# Texto para leitura:
————
Retomar a mística e a espiritualidade da área pastoral é de extrema urgência diante dos desafios que enfrentamos na realidade atual neste século XXI.
A cidade é um lugar de convivência (nem sempre pacífica) entre diferentes culturas e categorias sociais. Por isso, é necessário entender sua estrutura e funcionamento a partir da perspectiva de quem ocupa seus territórios. As grandes metrópoles são como um laboratório da cultura contemporânea, com sua complexidade e pluralidade, a ponto de se tornar o lugar próprio das grandes manifestações sociais, culturais e políticas.
A igreja, neste tempo de modernidade no século XXI, está comprometida com um desafio pastoral urbano baseado no contexto da vida cotidiana das cidades. Assim, é urgente adotar as estratégias de evangelização que visam anunciar o Reino de Deus nas cidades. Para isso, é necessário conhecer o contexto da cidade e região onde se localiza e também quais são os seus grupos mais vulneráveis: trabalhadores, jovens, prostitutas, comerciantes, moradores de rua e outros.
————
# Trecho de origem:
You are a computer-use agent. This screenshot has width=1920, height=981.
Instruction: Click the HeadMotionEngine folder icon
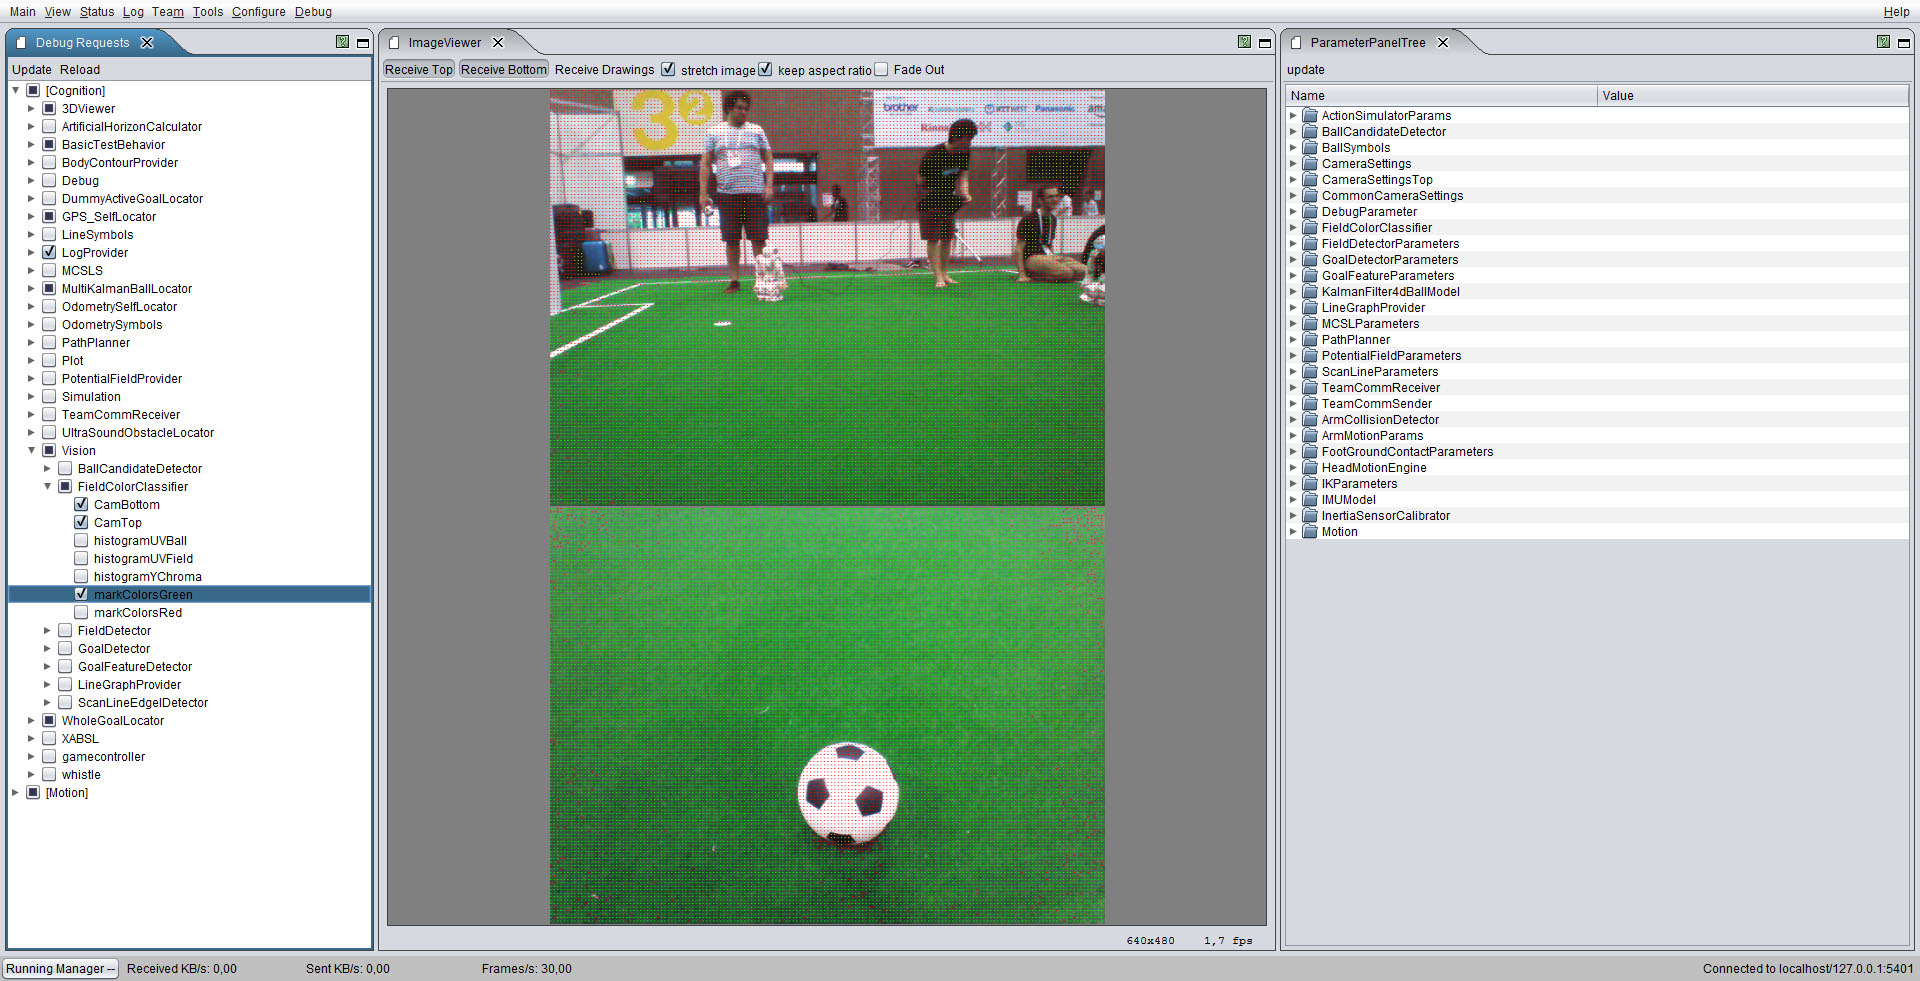1310,468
————
# Exercício proposto 1:
Reproduza sem nenhuma alteração o trecho do texto sobre a pastoral urbana que começa nas palavras "A cidade é um" e termina depois de "rua e outros.".
# Exercício proposto 2:
Reescreva em forma de lista mais curta o parágrafo do texto sobre a pastoral urbana que começa com "A cidade é um lugar de convivência", mantendo seus fatos principais.

# Resposta 1:
A cidade é um lugar de convivência (nem sempre pacífica) entre diferentes culturas e categorias sociais. Por isso, é necessário entender sua estrutura e funcionamento a partir da perspectiva de quem ocupa seus territórios. As grandes metrópoles são como um laboratório da cultura contemporânea, com sua complexidade e pluralidade, a ponto de se tornar o lugar próprio das grandes manifestações sociais, culturais e políticas.
A igreja, neste tempo de modernidade no século XXI, está comprometida com um desafio pastoral urbano baseado no contexto da vida cotidiana das cidades. Assim, é urgente adotar as estratégias de evangelização que visam anunciar o Reino de Deus nas cidades. Para isso, é necessário conhecer o contexto da cidade e região onde se localiza e também quais são os seus grupos mais vulneráveis: trabalhadores, jovens, prostitutas, comerciantes, moradores de rua e outros.

# Resposta 2:
- A cidade reúne diferentes culturas e categorias sociais, numa convivência nem sempre pacífica.
- Por isso, é preciso entender sua estrutura e funcionamento pela perspectiva de quem ocupa seus territórios.
- As grandes metrópoles são como um laboratório da cultura contemporânea, complexas e plurais.
- Elas se tornam o lugar próprio das grandes manifestações sociais, culturais e políticas.